# [Data in this exercise]
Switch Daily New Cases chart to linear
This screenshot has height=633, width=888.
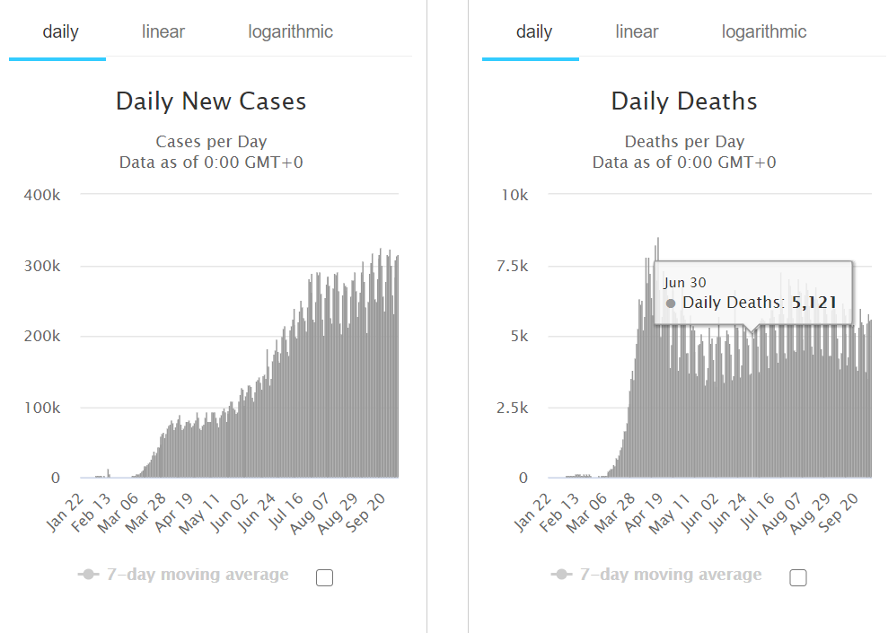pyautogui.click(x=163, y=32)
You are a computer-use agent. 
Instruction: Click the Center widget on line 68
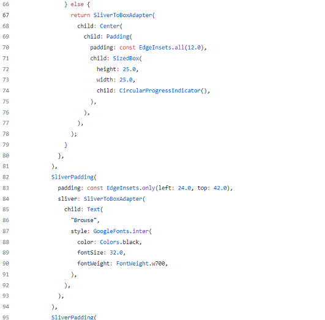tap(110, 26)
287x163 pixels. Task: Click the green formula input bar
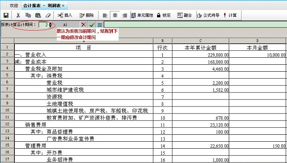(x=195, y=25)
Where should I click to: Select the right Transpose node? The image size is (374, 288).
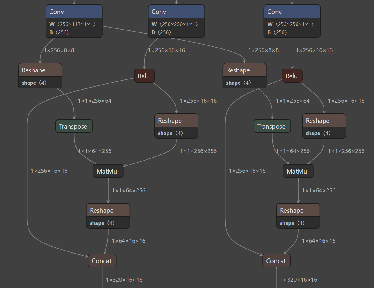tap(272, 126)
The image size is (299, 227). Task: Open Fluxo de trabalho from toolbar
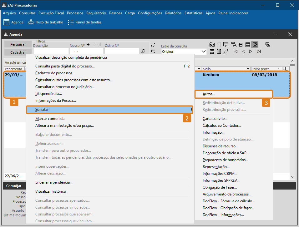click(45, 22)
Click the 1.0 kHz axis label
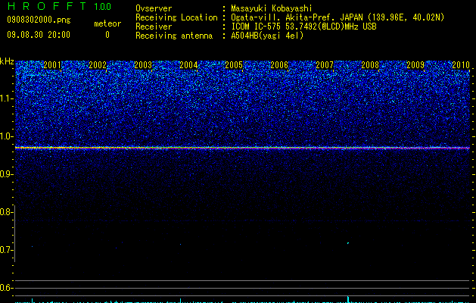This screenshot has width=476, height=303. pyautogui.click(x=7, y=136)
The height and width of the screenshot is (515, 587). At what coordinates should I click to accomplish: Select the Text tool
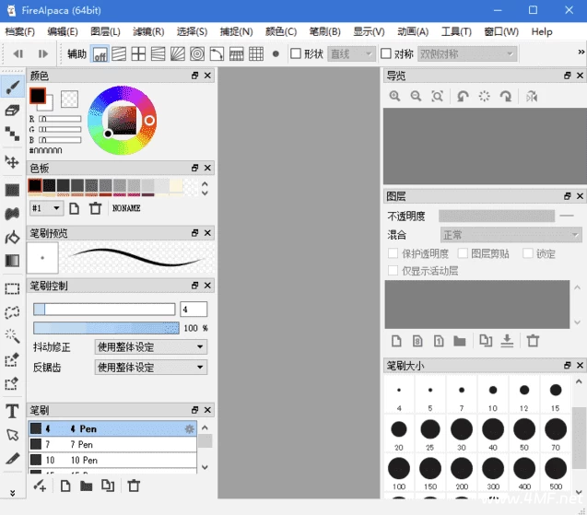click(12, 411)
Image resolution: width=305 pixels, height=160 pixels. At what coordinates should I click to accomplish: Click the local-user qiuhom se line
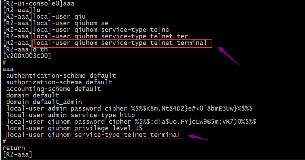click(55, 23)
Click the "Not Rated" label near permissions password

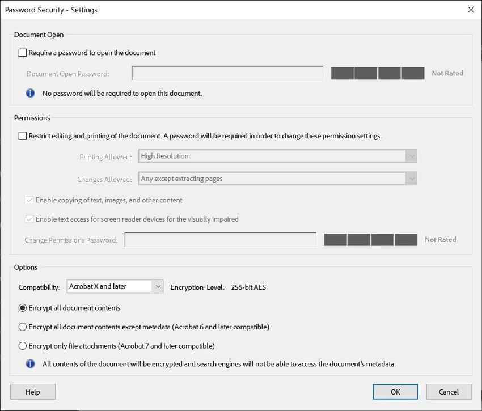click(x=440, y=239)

# [What the task asks]
Set down all the entries above verbatim, and include none of the pictures.

# [Result below]
Switch Daily New Cases chart to linear
This screenshot has height=633, width=888.
pyautogui.click(x=163, y=32)
You are a computer-use agent. 
Instruction: Click the Center widget on line 68
tap(110, 26)
287x163 pixels. Task: Click the green formula input bar
(x=195, y=25)
Where should I click to: Select the right Transpose node? The image size is (374, 288).
tap(272, 126)
The image size is (299, 227). Task: Open Fluxo de trabalho from toolbar
click(45, 22)
Click the 1.0 kHz axis label
This screenshot has width=476, height=303. pyautogui.click(x=7, y=136)
The height and width of the screenshot is (515, 587). At what coordinates should I click to accomplish: Select the Text tool
click(12, 411)
Image resolution: width=305 pixels, height=160 pixels. At what coordinates should I click to accomplish: Click the local-user qiuhom se line
click(55, 23)
Click the "Not Rated" label near permissions password

click(x=440, y=239)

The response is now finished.